REQUIRED WORK. Within the records below is a range that opens at the line with "Task: Click the buy stop order 98131461 icon" and closes at the line with "The height and width of the screenshot is (855, 1400).". Return that range word for word, both ends included, and only that range.

Saved data entries:

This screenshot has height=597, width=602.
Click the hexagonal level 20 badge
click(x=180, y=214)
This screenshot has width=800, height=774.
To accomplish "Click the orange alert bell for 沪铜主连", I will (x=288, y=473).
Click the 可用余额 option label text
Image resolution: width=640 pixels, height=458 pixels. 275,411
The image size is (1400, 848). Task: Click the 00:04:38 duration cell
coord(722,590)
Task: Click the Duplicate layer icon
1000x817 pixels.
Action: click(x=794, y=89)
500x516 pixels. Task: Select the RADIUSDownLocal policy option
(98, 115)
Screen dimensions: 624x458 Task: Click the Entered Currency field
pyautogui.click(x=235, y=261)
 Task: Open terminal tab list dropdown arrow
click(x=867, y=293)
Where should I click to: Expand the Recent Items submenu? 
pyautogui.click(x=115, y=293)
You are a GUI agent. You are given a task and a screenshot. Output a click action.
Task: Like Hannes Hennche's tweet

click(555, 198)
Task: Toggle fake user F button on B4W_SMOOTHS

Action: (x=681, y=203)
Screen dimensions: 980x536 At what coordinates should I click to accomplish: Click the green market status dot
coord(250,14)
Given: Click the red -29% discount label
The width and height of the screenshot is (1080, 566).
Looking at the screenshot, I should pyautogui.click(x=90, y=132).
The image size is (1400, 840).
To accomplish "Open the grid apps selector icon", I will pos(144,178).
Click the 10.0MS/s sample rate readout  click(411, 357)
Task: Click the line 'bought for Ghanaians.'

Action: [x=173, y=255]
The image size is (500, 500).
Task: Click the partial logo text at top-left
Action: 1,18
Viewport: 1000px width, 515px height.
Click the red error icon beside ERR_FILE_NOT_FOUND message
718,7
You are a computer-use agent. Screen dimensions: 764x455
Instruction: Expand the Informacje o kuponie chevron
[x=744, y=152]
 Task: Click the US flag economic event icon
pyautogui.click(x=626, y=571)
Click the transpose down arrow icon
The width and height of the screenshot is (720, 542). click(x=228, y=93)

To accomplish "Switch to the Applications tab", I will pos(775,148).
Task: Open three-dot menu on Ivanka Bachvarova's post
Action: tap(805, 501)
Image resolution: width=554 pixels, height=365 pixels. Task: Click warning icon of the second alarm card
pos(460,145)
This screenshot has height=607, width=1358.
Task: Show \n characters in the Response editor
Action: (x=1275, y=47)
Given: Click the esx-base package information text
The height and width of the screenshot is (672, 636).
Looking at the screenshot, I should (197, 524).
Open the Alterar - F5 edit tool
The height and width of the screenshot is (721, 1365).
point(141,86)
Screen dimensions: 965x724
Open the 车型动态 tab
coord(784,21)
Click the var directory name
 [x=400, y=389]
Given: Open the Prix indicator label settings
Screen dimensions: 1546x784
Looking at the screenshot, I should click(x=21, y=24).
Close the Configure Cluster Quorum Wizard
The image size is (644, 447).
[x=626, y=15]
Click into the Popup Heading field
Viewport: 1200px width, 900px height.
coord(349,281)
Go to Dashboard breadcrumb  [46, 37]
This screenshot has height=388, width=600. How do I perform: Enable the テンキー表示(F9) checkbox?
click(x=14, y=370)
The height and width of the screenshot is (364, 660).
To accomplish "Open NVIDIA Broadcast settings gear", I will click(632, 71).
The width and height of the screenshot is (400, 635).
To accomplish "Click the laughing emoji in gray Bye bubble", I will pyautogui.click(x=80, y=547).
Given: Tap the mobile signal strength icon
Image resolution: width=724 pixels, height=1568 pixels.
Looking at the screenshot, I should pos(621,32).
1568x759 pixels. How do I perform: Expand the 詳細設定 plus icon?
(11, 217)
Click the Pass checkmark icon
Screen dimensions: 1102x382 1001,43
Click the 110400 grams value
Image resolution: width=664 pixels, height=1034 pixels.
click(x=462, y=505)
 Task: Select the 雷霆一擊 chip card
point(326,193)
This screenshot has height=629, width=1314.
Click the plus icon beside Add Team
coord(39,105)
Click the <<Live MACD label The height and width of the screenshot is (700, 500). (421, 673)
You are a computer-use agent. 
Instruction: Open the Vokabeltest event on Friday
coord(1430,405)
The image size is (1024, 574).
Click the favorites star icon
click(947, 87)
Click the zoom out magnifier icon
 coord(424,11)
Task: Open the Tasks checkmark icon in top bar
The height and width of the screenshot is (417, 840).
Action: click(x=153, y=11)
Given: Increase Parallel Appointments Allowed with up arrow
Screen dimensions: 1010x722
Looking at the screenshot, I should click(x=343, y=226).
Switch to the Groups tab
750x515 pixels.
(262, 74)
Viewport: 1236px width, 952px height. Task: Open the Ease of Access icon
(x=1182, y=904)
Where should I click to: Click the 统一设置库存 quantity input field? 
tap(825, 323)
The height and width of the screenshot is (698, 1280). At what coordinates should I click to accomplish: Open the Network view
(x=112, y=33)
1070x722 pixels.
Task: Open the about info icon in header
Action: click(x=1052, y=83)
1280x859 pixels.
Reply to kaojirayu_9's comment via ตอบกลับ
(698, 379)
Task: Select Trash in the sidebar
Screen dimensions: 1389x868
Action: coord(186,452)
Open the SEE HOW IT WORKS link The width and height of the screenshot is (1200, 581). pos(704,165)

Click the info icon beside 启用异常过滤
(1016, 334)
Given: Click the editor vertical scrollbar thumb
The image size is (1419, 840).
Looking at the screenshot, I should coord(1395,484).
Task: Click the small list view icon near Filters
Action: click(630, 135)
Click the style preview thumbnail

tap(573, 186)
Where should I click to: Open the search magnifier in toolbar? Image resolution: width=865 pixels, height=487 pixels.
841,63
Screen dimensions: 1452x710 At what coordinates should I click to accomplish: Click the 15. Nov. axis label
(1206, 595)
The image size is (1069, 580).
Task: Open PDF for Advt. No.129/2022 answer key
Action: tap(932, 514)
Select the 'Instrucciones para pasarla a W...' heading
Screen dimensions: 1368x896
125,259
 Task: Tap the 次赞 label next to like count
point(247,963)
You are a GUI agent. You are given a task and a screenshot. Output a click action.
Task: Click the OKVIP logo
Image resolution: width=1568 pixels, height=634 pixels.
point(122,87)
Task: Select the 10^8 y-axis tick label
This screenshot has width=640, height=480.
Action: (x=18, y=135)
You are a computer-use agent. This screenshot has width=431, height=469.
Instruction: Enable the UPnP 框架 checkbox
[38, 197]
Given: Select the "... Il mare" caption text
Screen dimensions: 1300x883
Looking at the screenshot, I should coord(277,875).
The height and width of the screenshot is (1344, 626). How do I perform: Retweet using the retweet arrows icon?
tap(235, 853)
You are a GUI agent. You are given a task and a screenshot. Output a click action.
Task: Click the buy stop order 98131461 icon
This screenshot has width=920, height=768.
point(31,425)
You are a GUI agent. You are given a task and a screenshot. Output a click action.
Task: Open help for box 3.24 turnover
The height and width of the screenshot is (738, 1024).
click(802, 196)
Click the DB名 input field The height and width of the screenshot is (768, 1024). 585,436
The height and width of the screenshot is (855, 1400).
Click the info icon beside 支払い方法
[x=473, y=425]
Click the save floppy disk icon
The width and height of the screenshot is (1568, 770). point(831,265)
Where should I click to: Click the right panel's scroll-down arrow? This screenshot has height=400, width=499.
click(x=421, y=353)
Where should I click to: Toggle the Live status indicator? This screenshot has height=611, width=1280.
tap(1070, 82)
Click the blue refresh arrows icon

RESPONSE BOX.
Task: Click the buy stop order 98131461 icon
This screenshot has width=920, height=768.
point(31,425)
You are a GUI agent. You are given a task and a screenshot. Output a click action.
Task: Open help for box 3.24 turnover
The height and width of the screenshot is (738, 1024).
click(802, 196)
Click the DB名 input field The height and width of the screenshot is (768, 1024). 585,436
The height and width of the screenshot is (855, 1400).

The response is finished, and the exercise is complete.